The language Bennett inserted in the emergency aid bill is rightly causing consternation among state and local governments in some Gulf Coast states that have passed laws to prohibit new billboards from being erected to replace damaged or destroyed signs. Bennett's office says the provision only allows the rebuilding of signs near federal highways, but local officials are not sure that this federal legislation won't trump local billboard restrictions elsewhere. Neither are we.
To protect the right of local communities to get rid of garish billboards they don't want, the language should be reworded to make it clear that only signs along federal highways would be protected. If that is truly Bennett's intent, he shouldn't object to a clarification to ease the concerns of locals.
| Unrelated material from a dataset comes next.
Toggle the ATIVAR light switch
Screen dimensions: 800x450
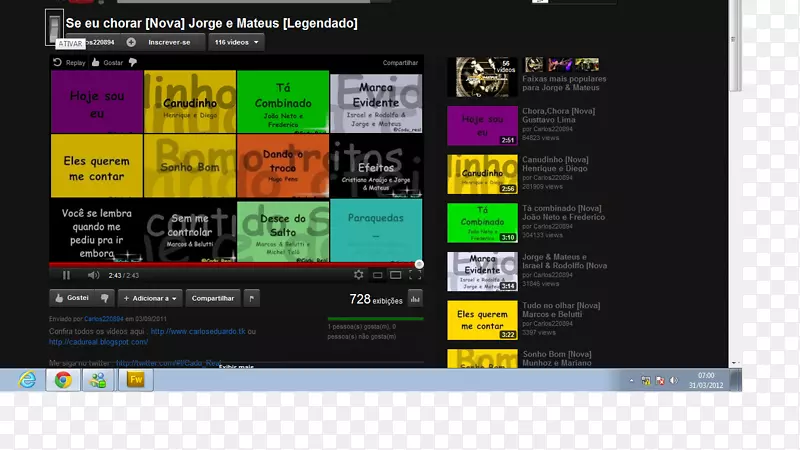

If his intent is to override local ordinances, the language should be removed.
It's obvious why Bennett would push such a misguided and intrusive provision into a bill providing desperately needed aid for the states hit by Hurricane Katrina: The senator has received thousands of dollars in campaign donations from sign companies, including Salt Lake City-based Young Electric Sign Co., which has offices in Gulfport, Miss.; the Outdoor Advertising Association of America; and Lamar Advertising, one of the Gulf Coast's largest billboard companies.
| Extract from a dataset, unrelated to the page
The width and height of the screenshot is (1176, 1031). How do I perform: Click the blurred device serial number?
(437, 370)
The companies fear that rebuilding of the Gulf Coast will mean fewer billboards, and that may be true. If communities were working, pre-Katrina, to restrict new billboards and get rid of old ones, the upshot of the storm may have been to jump-start that process.
But the billboard debate is better left to local governments, which don't need, and shouldn't tolerate, Bennett's butting in. Surely, with the country at war, the deficit at an all-time high and millions of Americans living without health insurance, Bennett shouldn't be taking his eyes off the road to gaze at billboards.